Passage provided:
====

Business leaders and government officials from South Korea and African nations gathered to fortify practical cooperation involving complementary skills and resources to enrich their decadeslong friendship.

Some 400 people took part in the 2024 Korea-Africa Business Summit in Seoul on Wednesday on the sidelines of the Korea-Africa Summit being attended by delegations from 48 African nations, including 25 heads of state.

Under the theme “The future we make together: Shared growth, sustainability and solidarity,” the event served as an arena for bolstering potential business partnerships between firms from the two sides.

President Yoon Suk Yeol touted Africa’s population of over 1.4 billion, abundant reserves of natural resources and African nations’ desire for economic development that drives their economies to move forward.

“In the face of complex global crises, mutual solidarity and cooperation have become more important than ever. As global supply chain uncertainty increases due to geopolitical risks, Africa's role is receiving great attention,” Yoon said in his keynote speech.

====

Data block:
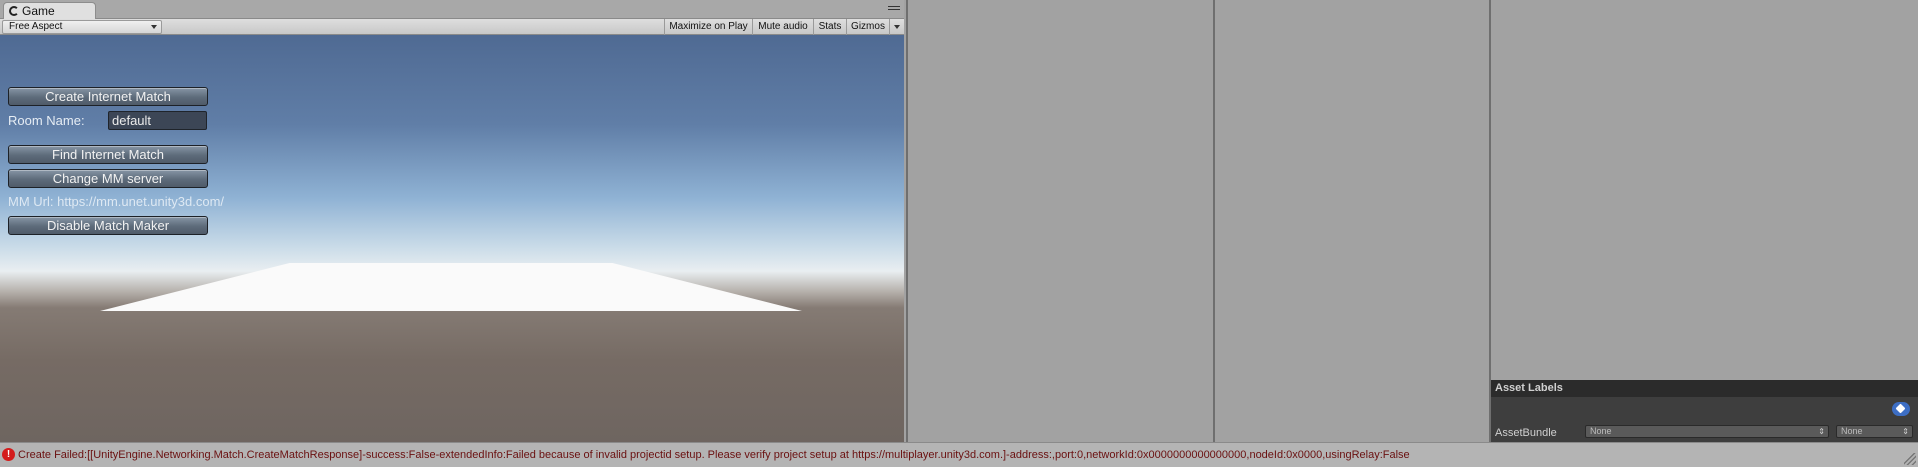 This screenshot has height=467, width=1918. Describe the element at coordinates (782, 27) in the screenshot. I see `mute-audio-toggle: Mute audio` at that location.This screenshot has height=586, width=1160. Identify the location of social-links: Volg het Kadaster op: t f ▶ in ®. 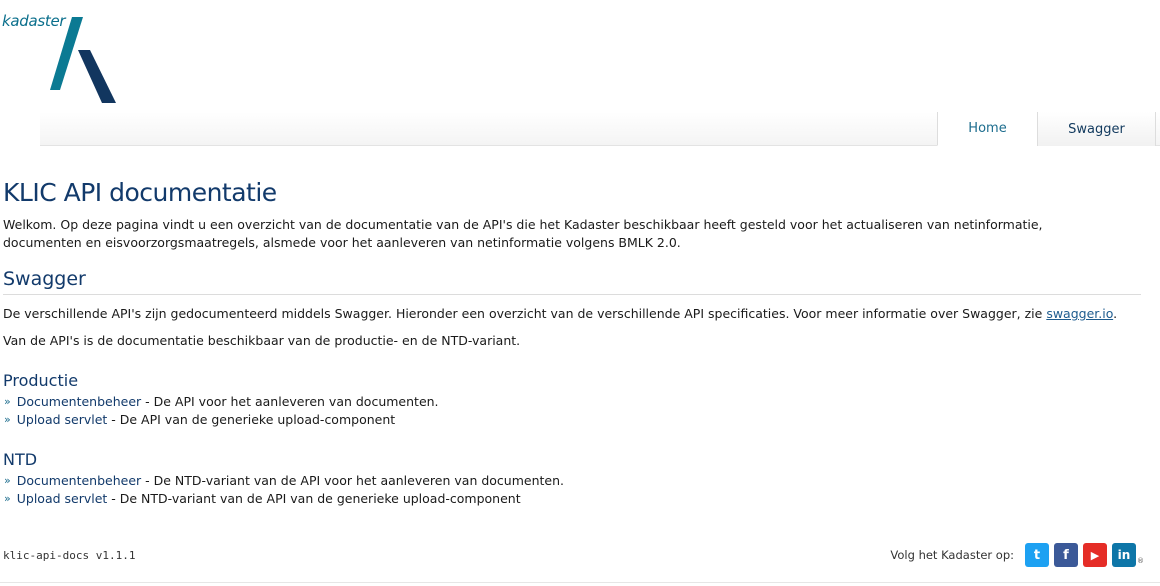
(1017, 555).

====

Exercise instructions:
1. Do the following statements agree with the article on the Korea-Africa business summit? Answer yes or no for each, quoting the words of the article that decide it.
(a) About 400 people attended the business summit held in Seoul.
(b) The Korea-Africa Summit drew delegations from 48 African nations, among them 30 heads of state.
(c) Yoon's remarks about Africa's growing role came in a keynote speech.
2. Extend the article on the Korea-Africa business summit, picking up right after its final sentence.

Exercise answers:
1.
(a) Yes: "Some 400 people took part in the 2024 Korea-Africa Business Summit in Seoul"
(b) No: "including 25 heads of state"
(c) Yes: "Yoon said in his keynote speech"

2.
He added that he hoped to boost resource cooperation with African nations by forging partnerships for critical minerals and through the Minerals Security Partnership, a US-led partnership to secure the supply chains of critical minerals. Korea is one of 15 MSP members. None of the African countries has joined the initiative.

On Tuesday, Korea and African nations agreed to launch a bilateral dialogue on critical minerals needed for the development of future industries such as electric vehicles, batteries and renewable energy.

To increase the scale of trade and investment between the two sides, institutional frameworks will be strengthened by signing Economic Partnership Agreements and Trade and Investment Promotion Frameworks to support companies’ active business engagement, he said.

Tanzania declared it would open talks on an EPA with Korea while Morocco agreed on an EPA negotiation system to bring about comprehensive cooperation including in areas of supply chains, digital and green economy and market opening. Eight countries, including Ghana, Malawi, Ivory Coast and Zimbabwe, signed a nonbinding TIPE to establish a customized economic cooperation platform. Unlike a free trade agreement, it seeks to deepen practical industrial relations, excluding tariff negotiations.

The president expressed gratitude for the entrepreneurial spirit of businesspeople, which has become a valuable foundation for the Korea-Africa partnership since Korea established diplomatic ties with six African countries in 1961.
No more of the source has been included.